Connect with us

SEO

Is RankBrain A Ranking Factor?

Published

on

Is RankBrain A Ranking Factor?


Without knowing what “RankBrain” means, people new to SEO may assume it refers to a technology Google uses to rank search results.

That assumption isn’t far off, but not every component of Google’s search algorithm is a ranking factor in and of itself.

In this article, we’ll investigate the claims around RankBrain as a ranking factor and provide clarity on what RankBrain is and how it’s used in search results.

The Claim: RankBrain Is A Ranking Factor

RankBrain is a technology that’s said to impact how Google returns search results.

Due to its association with search, RankBrain is commonly referred to as a ranking factor.

If you’re new to SEO, you may hear that and start to think RankBrain is one more signal you have to optimize for.

But that’s exactly not how it works.

Advertisement

The next section goes over what RankBrain is designed to do, and when it’s called upon by Google to assist with answering queries.

The Evidence: Is RankBrain A Ranking Factor?

RankBrain is an artificial intelligence (AI) system introduced in 2015 to help Google with returning results for queries that have never been searched before.

That changed somewhere between the spring of 2015 and 2016 when an unannounced update was made to RankBrain which integrated the AI into all queries.

This information was revealed in a Wired article, which notes Google isn’t clear on how RankBrain improves all queries but it does affect rankings.

From Wired:

“Google is characteristically fuzzy on exactly how it improves search (something to do with the long tail?

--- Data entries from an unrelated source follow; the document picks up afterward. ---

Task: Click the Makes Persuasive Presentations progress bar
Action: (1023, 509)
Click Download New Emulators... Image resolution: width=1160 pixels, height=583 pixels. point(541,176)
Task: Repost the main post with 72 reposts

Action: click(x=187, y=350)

Better interpretation of ambiguous requests?) but [Google engineer Jeff Dean] says that RankBrain is “involved in every query,” and affects the actual rankings “probably not in every query but in a lot of queries.”

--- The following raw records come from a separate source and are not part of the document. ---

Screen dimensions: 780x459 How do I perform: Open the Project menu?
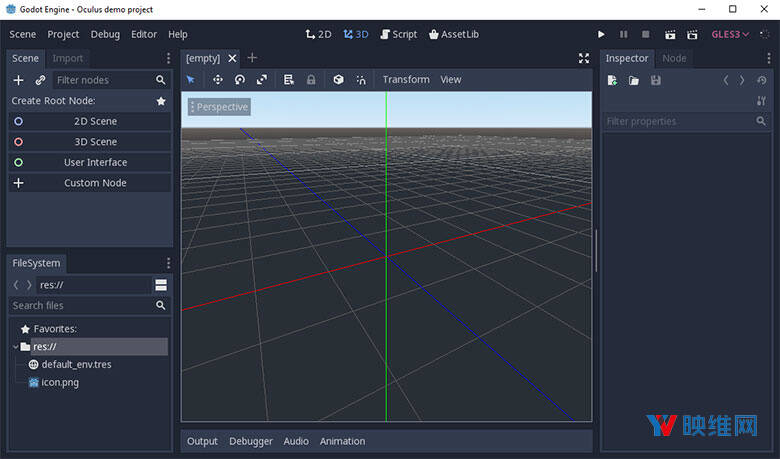(x=63, y=34)
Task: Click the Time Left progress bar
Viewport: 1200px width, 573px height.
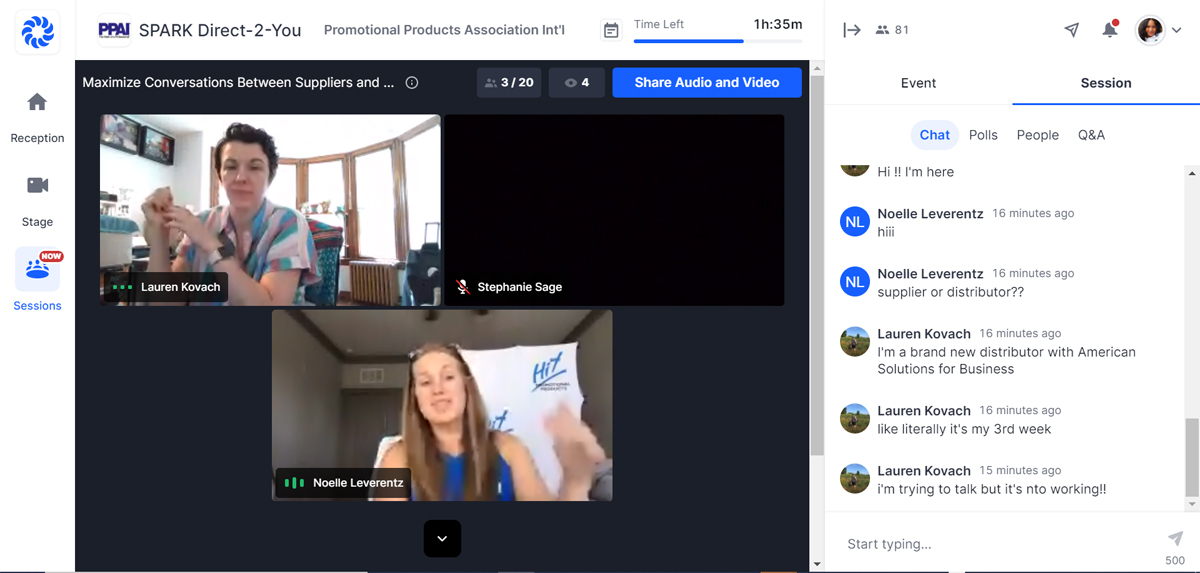Action: tap(717, 41)
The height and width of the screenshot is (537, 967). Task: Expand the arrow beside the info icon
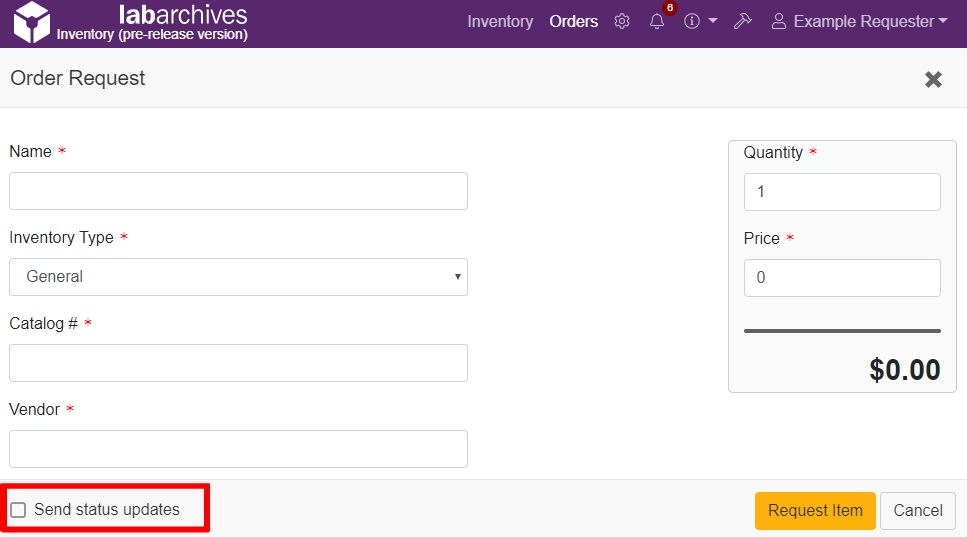(713, 21)
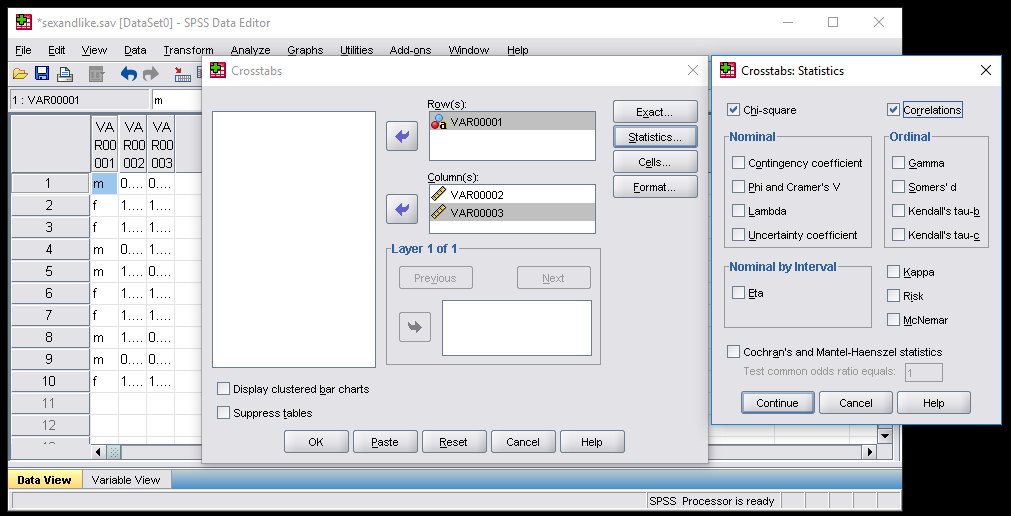Uncheck the Chi-square checkbox
The height and width of the screenshot is (516, 1011).
click(x=734, y=110)
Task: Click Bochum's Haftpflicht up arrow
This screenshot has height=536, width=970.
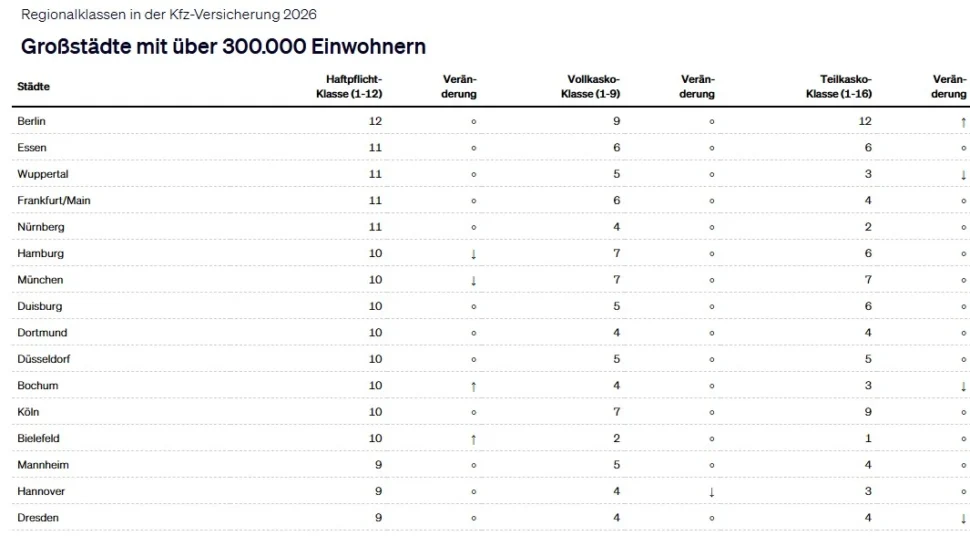Action: tap(473, 386)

What differentiates RankBrain from other Google algorithms is its ability to learn how to answer more ambiguous queries.

As Google’s Gary Illyes explains, this is accomplished through making educated guesses at what a user would likely click on for a never-before-seen query.

“RankBrain is a PR-sexy machine learning ranking component that uses historical search data to predict what would a user most likely click on for a previously unseen query.”

RankBrain allows Google to solve problems it used to run into with traditional algorithms.

Advertisement

Contrary to popular theories about how RankBrain works, it does not use data gathered from users’ interactions with a web page.

RankBrain relies more on data gathered from users’ interactions with search results.

Illyes provides further clarity:

“It is a really cool piece of engineering that saved our butts countless times whenever traditional algos were like, e.g. “oh look a “not” in the query string! let’s ignore the hell out of it!”, but it’s generally just relying on (sometimes) months old data about what happened on the results page itself, not on the landing page.”

In short – RankBrain is a machine learning system that allows Google’s search algorithm to deliver more relevant results.

This is thought to be accomplished through an improved understanding of ambiguous queries and long-tail keywords.

RankBrain uses data gathered from users’ interactions with search results to predict which pages will likely get clicked on for a brand new search query.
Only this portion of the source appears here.